**Exercise objective**
Put every line of the data below into a JSON list of strings, one string per line, and leave out any blank lines.

※

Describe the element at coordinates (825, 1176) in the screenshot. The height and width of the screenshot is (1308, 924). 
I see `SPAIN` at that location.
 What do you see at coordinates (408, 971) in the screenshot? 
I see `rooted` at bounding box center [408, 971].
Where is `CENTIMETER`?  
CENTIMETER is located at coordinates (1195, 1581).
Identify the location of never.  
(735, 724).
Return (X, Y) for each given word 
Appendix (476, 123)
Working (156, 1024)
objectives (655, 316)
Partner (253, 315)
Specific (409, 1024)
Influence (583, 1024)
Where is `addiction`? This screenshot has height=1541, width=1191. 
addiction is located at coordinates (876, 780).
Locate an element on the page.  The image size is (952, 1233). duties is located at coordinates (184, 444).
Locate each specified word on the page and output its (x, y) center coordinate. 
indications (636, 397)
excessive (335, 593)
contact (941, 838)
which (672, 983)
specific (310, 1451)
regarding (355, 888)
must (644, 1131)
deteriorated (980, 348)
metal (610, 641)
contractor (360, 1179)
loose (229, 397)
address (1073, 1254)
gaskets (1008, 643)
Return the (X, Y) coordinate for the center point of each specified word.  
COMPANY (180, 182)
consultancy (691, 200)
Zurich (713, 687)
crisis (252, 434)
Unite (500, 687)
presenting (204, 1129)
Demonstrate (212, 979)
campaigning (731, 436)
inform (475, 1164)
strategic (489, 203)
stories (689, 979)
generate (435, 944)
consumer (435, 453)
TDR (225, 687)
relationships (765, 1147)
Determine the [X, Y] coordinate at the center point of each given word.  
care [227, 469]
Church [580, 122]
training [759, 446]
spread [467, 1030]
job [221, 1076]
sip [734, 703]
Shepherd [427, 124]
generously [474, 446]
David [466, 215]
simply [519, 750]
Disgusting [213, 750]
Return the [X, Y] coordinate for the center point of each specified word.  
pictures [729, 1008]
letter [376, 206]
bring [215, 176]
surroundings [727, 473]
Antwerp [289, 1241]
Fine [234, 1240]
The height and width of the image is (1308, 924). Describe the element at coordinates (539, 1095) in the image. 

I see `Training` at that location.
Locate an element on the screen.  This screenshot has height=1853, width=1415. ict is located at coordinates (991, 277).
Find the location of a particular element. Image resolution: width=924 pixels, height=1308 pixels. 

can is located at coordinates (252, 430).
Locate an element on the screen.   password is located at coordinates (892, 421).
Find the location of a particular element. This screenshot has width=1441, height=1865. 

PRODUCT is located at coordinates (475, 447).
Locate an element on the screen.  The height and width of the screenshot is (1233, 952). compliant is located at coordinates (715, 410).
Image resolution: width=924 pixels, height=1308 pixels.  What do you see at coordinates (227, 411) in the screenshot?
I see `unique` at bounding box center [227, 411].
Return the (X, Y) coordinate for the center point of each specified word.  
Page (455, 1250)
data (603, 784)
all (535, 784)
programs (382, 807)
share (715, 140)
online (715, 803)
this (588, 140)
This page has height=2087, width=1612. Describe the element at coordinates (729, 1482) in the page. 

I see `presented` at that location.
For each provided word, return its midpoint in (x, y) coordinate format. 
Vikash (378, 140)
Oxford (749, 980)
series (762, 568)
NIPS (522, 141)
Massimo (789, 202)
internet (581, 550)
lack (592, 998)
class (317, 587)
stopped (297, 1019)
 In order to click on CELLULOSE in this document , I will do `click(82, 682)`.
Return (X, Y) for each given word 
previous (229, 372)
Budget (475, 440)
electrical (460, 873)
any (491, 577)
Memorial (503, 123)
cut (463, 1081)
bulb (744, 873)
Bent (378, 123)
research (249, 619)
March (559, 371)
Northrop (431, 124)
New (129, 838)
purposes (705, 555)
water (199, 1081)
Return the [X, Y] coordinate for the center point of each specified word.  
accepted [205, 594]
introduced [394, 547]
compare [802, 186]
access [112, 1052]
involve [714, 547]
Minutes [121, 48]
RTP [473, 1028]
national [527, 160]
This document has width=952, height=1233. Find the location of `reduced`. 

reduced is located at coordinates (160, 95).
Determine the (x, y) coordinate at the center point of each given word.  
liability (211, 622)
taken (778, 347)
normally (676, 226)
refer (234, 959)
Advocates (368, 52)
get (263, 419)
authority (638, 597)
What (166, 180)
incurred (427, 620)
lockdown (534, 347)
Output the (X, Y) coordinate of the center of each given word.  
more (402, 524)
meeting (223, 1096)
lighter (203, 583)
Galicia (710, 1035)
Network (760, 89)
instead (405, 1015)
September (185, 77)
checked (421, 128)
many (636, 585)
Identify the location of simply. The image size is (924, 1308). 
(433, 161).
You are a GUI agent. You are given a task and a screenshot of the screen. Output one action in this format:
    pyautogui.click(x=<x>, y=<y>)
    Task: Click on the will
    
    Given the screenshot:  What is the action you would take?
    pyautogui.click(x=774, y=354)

※

**Exercise response**
[
  "Describe the element at coordinates (825, 1176) in the screenshot. The height and width of the screenshot is (1308, 924). ",
  "I see `SPAIN` at that location.",
  " What do you see at coordinates (408, 971) in the screenshot? ",
  "I see `rooted` at bounding box center [408, 971].",
  "Where is `CENTIMETER`?  ",
  "CENTIMETER is located at coordinates (1195, 1581).",
  "Identify the location of never.  ",
  "(735, 724).",
  "Return (X, Y) for each given word ",
  "Appendix (476, 123)",
  "Working (156, 1024)",
  "objectives (655, 316)",
  "Partner (253, 315)",
  "Specific (409, 1024)",
  "Influence (583, 1024)",
  "Where is `addiction`? This screenshot has height=1541, width=1191. ",
  "addiction is located at coordinates (876, 780).",
  "Locate an element on the page.  The image size is (952, 1233). duties is located at coordinates (184, 444).",
  "Locate each specified word on the page and output its (x, y) center coordinate. ",
  "indications (636, 397)",
  "excessive (335, 593)",
  "contact (941, 838)",
  "which (672, 983)",
  "specific (310, 1451)",
  "regarding (355, 888)",
  "must (644, 1131)",
  "deteriorated (980, 348)",
  "metal (610, 641)",
  "contractor (360, 1179)",
  "loose (229, 397)",
  "address (1073, 1254)",
  "gaskets (1008, 643)",
  "Return the (X, Y) coordinate for the center point of each specified word.  ",
  "COMPANY (180, 182)",
  "consultancy (691, 200)",
  "Zurich (713, 687)",
  "crisis (252, 434)",
  "Unite (500, 687)",
  "presenting (204, 1129)",
  "Demonstrate (212, 979)",
  "campaigning (731, 436)",
  "inform (475, 1164)",
  "strategic (489, 203)",
  "stories (689, 979)",
  "generate (435, 944)",
  "consumer (435, 453)",
  "TDR (225, 687)",
  "relationships (765, 1147)",
  "Determine the [X, Y] coordinate at the center point of each given word.  ",
  "care [227, 469]",
  "Church [580, 122]",
  "training [759, 446]",
  "spread [467, 1030]",
  "job [221, 1076]",
  "sip [734, 703]",
  "Shepherd [427, 124]",
  "generously [474, 446]",
  "David [466, 215]",
  "simply [519, 750]",
  "Disgusting [213, 750]",
  "Return the [X, Y] coordinate for the center point of each specified word.  ",
  "pictures [729, 1008]",
  "letter [376, 206]",
  "bring [215, 176]",
  "surroundings [727, 473]",
  "Antwerp [289, 1241]",
  "Fine [234, 1240]",
  "The height and width of the image is (1308, 924). Describe the element at coordinates (539, 1095) in the image. ",
  "I see `Training` at that location.",
  "Locate an element on the screen.  This screenshot has height=1853, width=1415. ict is located at coordinates (991, 277).",
  "Find the location of a particular element. Image resolution: width=924 pixels, height=1308 pixels. ",
  "can is located at coordinates (252, 430).",
  "Locate an element on the screen.   password is located at coordinates (892, 421).",
  "Find the location of a particular element. This screenshot has width=1441, height=1865. ",
  "PRODUCT is located at coordinates (475, 447).",
  "Locate an element on the screen.  The height and width of the screenshot is (1233, 952). compliant is located at coordinates (715, 410).",
  "Image resolution: width=924 pixels, height=1308 pixels.  What do you see at coordinates (227, 411) in the screenshot?",
  "I see `unique` at bounding box center [227, 411].",
  "Return the (X, Y) coordinate for the center point of each specified word.  ",
  "Page (455, 1250)",
  "data (603, 784)",
  "all (535, 784)",
  "programs (382, 807)",
  "share (715, 140)",
  "online (715, 803)",
  "this (588, 140)",
  "This page has height=2087, width=1612. Describe the element at coordinates (729, 1482) in the page. ",
  "I see `presented` at that location.",
  "For each provided word, return its midpoint in (x, y) coordinate format. ",
  "Vikash (378, 140)",
  "Oxford (749, 980)",
  "series (762, 568)",
  "NIPS (522, 141)",
  "Massimo (789, 202)",
  "internet (581, 550)",
  "lack (592, 998)",
  "class (317, 587)",
  "stopped (297, 1019)",
  " In order to click on CELLULOSE in this document , I will do `click(82, 682)`.",
  "Return (X, Y) for each given word ",
  "previous (229, 372)",
  "Budget (475, 440)",
  "electrical (460, 873)",
  "any (491, 577)",
  "Memorial (503, 123)",
  "cut (463, 1081)",
  "bulb (744, 873)",
  "Bent (378, 123)",
  "research (249, 619)",
  "March (559, 371)",
  "Northrop (431, 124)",
  "New (129, 838)",
  "purposes (705, 555)",
  "water (199, 1081)",
  "Return the [X, Y] coordinate for the center point of each specified word.  ",
  "accepted [205, 594]",
  "introduced [394, 547]",
  "compare [802, 186]",
  "access [112, 1052]",
  "involve [714, 547]",
  "Minutes [121, 48]",
  "RTP [473, 1028]",
  "national [527, 160]",
  "This document has width=952, height=1233. Find the location of `reduced`. ",
  "reduced is located at coordinates (160, 95).",
  "Determine the (x, y) coordinate at the center point of each given word.  ",
  "liability (211, 622)",
  "taken (778, 347)",
  "normally (676, 226)",
  "refer (234, 959)",
  "Advocates (368, 52)",
  "get (263, 419)",
  "authority (638, 597)",
  "What (166, 180)",
  "incurred (427, 620)",
  "lockdown (534, 347)",
  "Output the (X, Y) coordinate of the center of each given word.  ",
  "more (402, 524)",
  "meeting (223, 1096)",
  "lighter (203, 583)",
  "Galicia (710, 1035)",
  "Network (760, 89)",
  "instead (405, 1015)",
  "September (185, 77)",
  "checked (421, 128)",
  "many (636, 585)",
  "Identify the location of simply. The image size is (924, 1308). ",
  "(433, 161).",
  "You are a GUI agent. You are given a task and a screenshot of the screen. Output one action in this format:",
  "    pyautogui.click(x=<x>, y=<y>)",
  "    Task: Click on the will",
  "    Given the screenshot:  What is the action you would take?",
  "    pyautogui.click(x=774, y=354)"
]